Forty postmenopausal women with stage M0, ER-positive, HER2-negative invasive breast cancer who have a primary tumor > 2 cm by imaging or positive axillary lymph node(s) proved by biopsy will be randomly (1:1) enrolled to receive neoadjuvant everolimus (10 mg/d, orally (po)) plus letrozole (2.5 mg/d, po) for 18 weeks or neoadjuvant FEC (fluorouracil 600 mg/m2, intravenously (iv), d1 + epirubicin 90 mg/m2, iv, d1 + cyclophosphamide 600 mg/m2, iv, d1; every 21 days per cycle) for 6 cycles before definitive surgery. In addition, prophylactic use of dexamethasone mouth wash can be used to reduce the everolimus-induced stomatitis in patients who receive neoadjuvant everolimus plus letrozole based on the result of the SWISH trial [22].

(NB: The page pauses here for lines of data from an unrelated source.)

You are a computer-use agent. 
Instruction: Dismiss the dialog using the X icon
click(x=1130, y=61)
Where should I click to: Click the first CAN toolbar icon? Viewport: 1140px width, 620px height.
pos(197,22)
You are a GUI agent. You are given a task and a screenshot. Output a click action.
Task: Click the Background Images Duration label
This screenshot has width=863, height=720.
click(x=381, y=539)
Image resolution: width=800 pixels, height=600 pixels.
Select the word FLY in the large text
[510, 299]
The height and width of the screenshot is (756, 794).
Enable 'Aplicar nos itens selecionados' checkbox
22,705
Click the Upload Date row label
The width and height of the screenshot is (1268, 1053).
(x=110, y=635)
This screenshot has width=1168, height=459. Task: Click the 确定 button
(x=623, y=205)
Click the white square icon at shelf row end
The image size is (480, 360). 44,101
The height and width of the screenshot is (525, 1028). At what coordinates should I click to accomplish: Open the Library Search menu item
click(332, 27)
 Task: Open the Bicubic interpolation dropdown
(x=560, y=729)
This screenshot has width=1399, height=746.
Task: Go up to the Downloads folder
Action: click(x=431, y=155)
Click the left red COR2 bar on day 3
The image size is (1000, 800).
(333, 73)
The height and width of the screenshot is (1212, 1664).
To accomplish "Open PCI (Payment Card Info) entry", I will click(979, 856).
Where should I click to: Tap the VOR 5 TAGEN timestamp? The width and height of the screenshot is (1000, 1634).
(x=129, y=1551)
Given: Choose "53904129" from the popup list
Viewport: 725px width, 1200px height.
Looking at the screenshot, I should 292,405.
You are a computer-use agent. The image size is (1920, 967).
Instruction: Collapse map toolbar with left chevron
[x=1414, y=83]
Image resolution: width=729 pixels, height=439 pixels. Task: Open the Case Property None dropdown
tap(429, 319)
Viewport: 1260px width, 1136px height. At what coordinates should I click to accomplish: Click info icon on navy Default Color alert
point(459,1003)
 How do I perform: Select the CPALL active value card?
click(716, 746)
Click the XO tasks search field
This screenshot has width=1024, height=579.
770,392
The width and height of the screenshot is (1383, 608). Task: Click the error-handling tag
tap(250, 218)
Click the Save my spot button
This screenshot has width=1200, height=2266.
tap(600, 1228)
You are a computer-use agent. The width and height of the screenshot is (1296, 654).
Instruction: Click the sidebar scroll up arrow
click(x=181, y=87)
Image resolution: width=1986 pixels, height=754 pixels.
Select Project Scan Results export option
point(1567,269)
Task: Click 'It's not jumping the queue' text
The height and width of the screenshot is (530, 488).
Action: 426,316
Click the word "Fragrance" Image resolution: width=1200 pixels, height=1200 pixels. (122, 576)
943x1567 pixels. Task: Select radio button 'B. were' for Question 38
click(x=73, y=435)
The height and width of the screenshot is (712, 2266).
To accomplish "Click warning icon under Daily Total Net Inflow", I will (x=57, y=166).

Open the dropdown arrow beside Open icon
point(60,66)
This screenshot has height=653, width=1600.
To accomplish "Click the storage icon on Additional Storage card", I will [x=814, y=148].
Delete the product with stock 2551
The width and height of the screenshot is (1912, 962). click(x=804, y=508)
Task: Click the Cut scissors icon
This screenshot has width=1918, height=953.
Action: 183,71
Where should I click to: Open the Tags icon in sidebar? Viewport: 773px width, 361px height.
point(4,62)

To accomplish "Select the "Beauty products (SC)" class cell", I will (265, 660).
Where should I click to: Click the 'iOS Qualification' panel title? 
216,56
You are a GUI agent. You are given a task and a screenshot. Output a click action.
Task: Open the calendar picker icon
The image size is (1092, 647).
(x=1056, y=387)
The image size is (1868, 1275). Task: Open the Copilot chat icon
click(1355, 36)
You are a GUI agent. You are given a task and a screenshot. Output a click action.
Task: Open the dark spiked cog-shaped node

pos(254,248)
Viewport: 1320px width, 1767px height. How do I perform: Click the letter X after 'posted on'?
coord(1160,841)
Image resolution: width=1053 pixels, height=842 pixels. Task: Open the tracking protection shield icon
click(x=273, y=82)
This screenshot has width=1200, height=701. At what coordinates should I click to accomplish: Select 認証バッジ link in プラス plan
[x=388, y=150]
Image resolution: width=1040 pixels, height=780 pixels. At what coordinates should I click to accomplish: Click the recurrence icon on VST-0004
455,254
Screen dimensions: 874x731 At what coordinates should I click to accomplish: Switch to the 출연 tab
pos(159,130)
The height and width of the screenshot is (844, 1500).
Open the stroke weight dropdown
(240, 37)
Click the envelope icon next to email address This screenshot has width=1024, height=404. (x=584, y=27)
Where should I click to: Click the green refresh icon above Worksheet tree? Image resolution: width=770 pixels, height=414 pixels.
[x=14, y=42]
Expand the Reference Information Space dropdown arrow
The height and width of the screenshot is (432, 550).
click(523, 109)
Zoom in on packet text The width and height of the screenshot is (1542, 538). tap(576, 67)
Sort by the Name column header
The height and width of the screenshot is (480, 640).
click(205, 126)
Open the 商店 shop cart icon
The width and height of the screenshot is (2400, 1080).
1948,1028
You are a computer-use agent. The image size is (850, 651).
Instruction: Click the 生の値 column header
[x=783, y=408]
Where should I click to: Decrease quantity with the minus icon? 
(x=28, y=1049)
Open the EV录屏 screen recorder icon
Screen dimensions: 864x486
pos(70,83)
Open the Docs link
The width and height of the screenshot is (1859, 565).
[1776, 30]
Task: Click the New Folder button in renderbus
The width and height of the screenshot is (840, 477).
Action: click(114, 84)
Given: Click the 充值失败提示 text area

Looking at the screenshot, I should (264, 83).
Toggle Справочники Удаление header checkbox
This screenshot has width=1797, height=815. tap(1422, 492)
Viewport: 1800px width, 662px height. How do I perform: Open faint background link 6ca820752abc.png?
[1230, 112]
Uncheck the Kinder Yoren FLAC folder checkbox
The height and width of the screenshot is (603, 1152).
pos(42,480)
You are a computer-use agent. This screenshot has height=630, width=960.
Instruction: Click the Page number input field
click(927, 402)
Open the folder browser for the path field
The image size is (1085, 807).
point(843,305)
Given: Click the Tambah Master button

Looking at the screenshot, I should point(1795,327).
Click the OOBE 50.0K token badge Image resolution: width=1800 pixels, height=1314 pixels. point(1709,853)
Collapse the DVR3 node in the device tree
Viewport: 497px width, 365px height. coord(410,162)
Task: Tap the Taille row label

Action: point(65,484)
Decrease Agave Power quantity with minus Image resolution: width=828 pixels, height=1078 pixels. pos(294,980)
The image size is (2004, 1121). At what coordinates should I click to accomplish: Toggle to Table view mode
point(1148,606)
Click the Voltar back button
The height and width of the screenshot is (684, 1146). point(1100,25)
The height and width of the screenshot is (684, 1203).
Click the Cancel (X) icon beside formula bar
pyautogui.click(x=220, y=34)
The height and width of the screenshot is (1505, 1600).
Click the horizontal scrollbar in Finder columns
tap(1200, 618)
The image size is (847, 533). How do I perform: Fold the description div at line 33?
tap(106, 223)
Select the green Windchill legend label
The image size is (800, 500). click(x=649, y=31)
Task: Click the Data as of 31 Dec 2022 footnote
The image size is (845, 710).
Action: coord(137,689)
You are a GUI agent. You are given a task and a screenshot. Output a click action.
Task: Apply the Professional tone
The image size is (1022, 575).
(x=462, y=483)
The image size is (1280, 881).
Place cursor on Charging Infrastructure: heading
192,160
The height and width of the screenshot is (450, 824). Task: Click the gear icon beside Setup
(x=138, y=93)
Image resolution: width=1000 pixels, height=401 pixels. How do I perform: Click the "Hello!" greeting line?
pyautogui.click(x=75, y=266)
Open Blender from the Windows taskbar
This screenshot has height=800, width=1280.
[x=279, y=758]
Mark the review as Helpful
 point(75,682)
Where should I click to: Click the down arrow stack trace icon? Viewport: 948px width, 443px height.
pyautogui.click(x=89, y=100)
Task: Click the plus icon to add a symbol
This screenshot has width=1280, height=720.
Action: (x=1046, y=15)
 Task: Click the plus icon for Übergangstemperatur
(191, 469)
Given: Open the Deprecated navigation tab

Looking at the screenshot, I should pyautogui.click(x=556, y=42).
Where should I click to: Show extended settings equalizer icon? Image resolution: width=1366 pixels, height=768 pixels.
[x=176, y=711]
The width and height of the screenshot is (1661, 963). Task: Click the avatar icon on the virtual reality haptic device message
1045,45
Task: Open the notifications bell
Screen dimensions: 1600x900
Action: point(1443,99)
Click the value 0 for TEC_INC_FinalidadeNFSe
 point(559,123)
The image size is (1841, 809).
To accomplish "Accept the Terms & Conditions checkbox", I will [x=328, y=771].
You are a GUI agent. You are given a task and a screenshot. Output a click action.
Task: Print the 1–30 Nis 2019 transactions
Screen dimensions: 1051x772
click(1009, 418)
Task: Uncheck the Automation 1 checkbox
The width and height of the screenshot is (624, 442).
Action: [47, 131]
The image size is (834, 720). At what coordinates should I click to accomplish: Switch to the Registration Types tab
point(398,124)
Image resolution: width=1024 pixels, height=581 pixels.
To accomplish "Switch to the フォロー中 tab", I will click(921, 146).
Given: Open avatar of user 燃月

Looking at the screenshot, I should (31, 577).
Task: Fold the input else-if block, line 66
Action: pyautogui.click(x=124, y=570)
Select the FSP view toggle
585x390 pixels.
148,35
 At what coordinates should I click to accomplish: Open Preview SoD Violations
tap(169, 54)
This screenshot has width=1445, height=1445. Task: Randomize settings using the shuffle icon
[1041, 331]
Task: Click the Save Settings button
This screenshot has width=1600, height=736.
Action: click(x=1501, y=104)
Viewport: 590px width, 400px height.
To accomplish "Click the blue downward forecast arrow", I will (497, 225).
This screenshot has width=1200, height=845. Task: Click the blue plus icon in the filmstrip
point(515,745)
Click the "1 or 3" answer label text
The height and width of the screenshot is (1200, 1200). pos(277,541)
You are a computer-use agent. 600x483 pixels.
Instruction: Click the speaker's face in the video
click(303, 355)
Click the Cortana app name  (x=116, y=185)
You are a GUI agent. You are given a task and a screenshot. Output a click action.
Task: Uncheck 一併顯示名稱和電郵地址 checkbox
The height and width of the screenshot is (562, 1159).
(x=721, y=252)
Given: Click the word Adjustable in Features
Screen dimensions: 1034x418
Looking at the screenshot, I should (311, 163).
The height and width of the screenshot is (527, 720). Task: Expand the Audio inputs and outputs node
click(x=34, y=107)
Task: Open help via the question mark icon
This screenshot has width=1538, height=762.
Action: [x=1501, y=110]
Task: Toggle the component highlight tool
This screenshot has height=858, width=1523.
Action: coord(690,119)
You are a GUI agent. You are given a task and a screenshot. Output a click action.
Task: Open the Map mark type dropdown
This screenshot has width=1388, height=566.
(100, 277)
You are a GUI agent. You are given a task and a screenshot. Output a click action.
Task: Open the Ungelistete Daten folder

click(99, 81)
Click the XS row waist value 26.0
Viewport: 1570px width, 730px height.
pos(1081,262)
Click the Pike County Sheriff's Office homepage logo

Treatment with everolimus will be interrupted for grade 1 thrombocytopenia that lasted longer than 2 weeks and for ≥ grade 2 stomatitis or pneumonitis, any grade 3 hematologic or other nonhematologic toxicity. Treatment will resume with reduced dose of everolimus (5 mg/day) if recovery (defined as grade 1, or normal levels for platelets) occurred. If toxicity persists for more than 4 weeks or reappear after resolution, or if any grade 4 toxicity occurs, treatment with everolimus will be discontinued, and the patients will continue on letrozole until surgery. The maximum permitted dose delay or interruption during chemotherapy is 4 weeks to allow recovery from severe toxicity or for unscheduled procedures. If neutropenic fever or sepsis occurs after a cycle of chemotherapy, the next cycle will be delayed until the absolute neutrophil count is at least 1.0 × 109 cells per liter. After a delay, either dose reduction of all drugs to 80%, or granulocyte colony-stimulating factor (GCSF) support with 100% dose are allowed, and all remaining cycles of the same three-cycle block will be given at those doses. For persistent thrombocytopenia, the next cycle will be delayed until platelets have recovered to at least 100 × 109 cells per liter, and chemotherapy doses will be reduced to 80%, maintaining this dose reduction for subsequent cycles.

Dissemination

Reports will follow the international guideline: the CONSORT statement. Research findings will be submitted for publication in peer-reviewed journals regardless of whether or not they are statistically significant. Authors will be individuals who have made key contributions to study design and conduct. Trial findings will be submitted for presentation at international breast cancer conferences.

Discussion

To the best of our knowledge, this is the first study to determine the feasibility, efficacy and tolerability of head-to-head neoadjuvant everolimus plus letrozole versus neoadjuvant FEC in treating postmenopausal women with ER-positive, HER2-negative breast cancer. The study will provide evidence to assess the relevance and feasibility of a larger future multicenter, randomized controlled trial. In addition, mTOR inhibitors such as everolimus have been shown to result in expansion of Tregs in patients with metastatic renal cell carcinoma or prostate cancer [14,15,16,17]. While in breast cancer, there are no clinical studies assessing the immunoregulatory effects of mTOR inhibitors. Therefore, this trial will be the first study to provide valuable clinical data of the impact of everolimus on several important peripheral blood immune cells, including CD4+ T cells, CD8+ T cells, Ths, Tregs, and NK cells in patients with breast cancer.

Trial status

This trial opened for recruitment June 2016, with recruitment expected to be completed by January 2019. At the time of submission of this study protocol, 50 potentially eligible patients have been approached, 22 were found to be ineligible, 10 patients were enrolled and 6 patient have completed the study. This protocol version number is version 6.0.